_Consegna_
Estrai dalla sentenza riportata qui sotto il passo che comincia con "A seguito del" e prosegue fino a "domanda del lavoratore.", copiandolo parola per parola.

_Fonte_
Cass. civ. Sez. lavoro, Sent., 25-01-2012, n. 1047 Retribuzione

Sentenza scelta dal dott. Domenico Cirasole direttore del sito giuridico http://www.gadit.it/

Svolgimento del processo

Con sentenza del 2/4/03 il giudice del lavoro del Tribunale di Catania, nel pronunziarsi sul ricorso proposto il 6/3/96 da P. A. nei confronti di F.U. e dell’Associazione Sportiva Tennis Club Umberto, condannò quest’ultima a corrispondere al ricorrente la somma di Euro 48.198,21 per differenze retributive, mentre condannò in solido entrambi i convenuti al pagamento della parte del credito vantato dal dipendente relativamente al periodo compreso tra l’1/10/77 (data di inizio del rapporto) ed il 15/1/83 (data in cui il F. aveva lasciato la gestione dei campi da tennis) e dichiarò l’illegittimità del licenziamento orale intimato dall’Associazione, condannandola alla riassunzione o al risarcimento del danno nella misura pari a tre mensilità.

A seguito del gravame interposto dal F., dal lavoratore e dall’Associazione sportiva, la quale aveva svolto anche appello incidentale, la Corte d’appello di Catania, riuniti i giudizi, decise la causa all’udienza dell’1/4/04, dichiarando l’inammissibilità dell’impugnazione proposta dall’Associazione e rigettando quella del lavoratore, mentre accolse l’appello principale formulato dal F. e quello incidentale della stessa Associazione, riformando la sentenza gravata e rigettando la domanda del lavoratore.

_Estratti del dataset_
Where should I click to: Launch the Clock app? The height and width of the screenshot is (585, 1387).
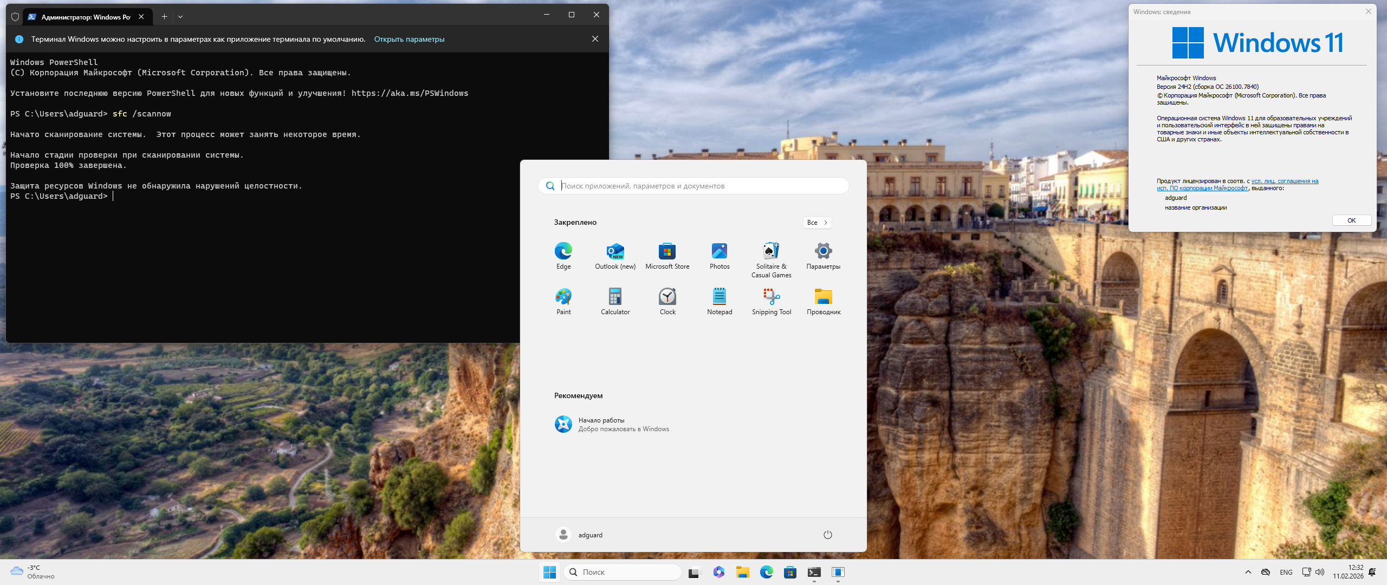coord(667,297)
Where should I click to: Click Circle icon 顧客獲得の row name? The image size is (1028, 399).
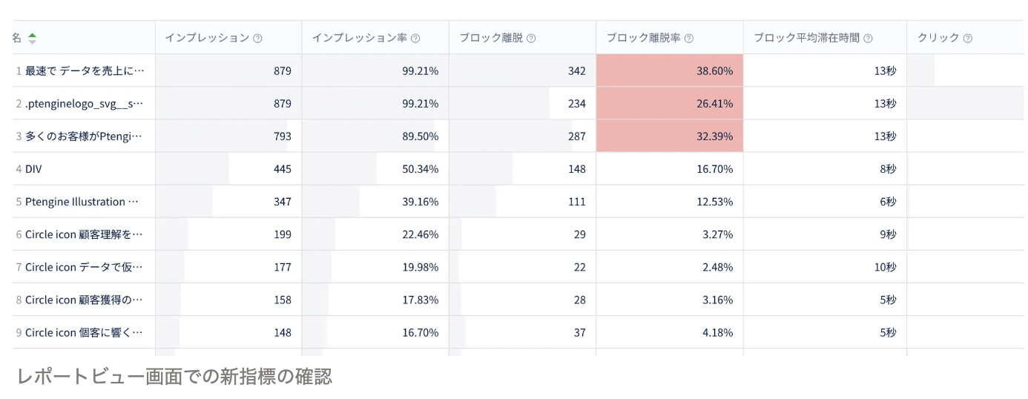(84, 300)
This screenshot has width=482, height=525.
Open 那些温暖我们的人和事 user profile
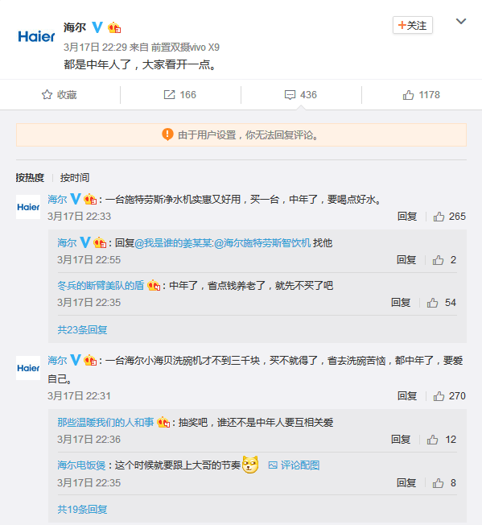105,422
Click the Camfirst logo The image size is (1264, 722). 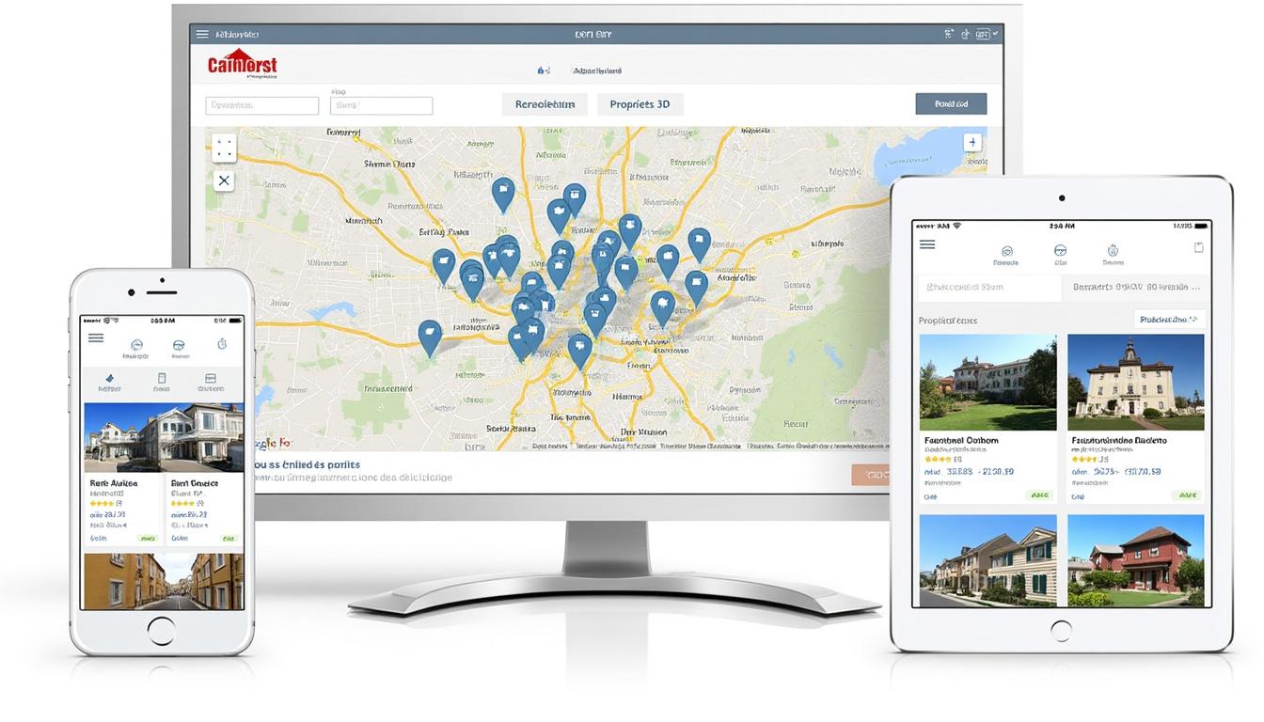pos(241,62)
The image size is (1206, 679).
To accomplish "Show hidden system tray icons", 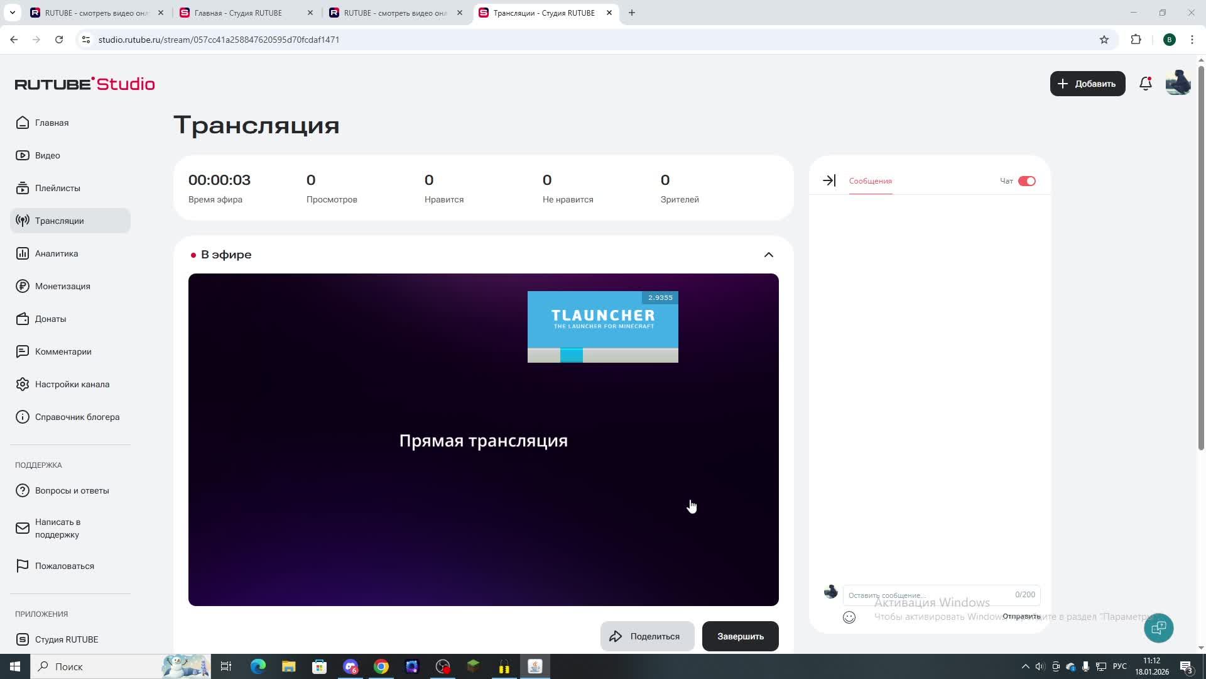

_Soluzione_
A seguito del gravame interposto dal F., dal lavoratore e dall’Associazione sportiva, la quale aveva svolto anche appello incidentale, la Corte d’appello di Catania, riuniti i giudizi, decise la causa all’udienza dell’1/4/04, dichiarando l’inammissibilità dell’impugnazione proposta dall’Associazione e rigettando quella del lavoratore, mentre accolse l’appello principale formulato dal F. e quello incidentale della stessa Associazione, riformando la sentenza gravata e rigettando la domanda del lavoratore.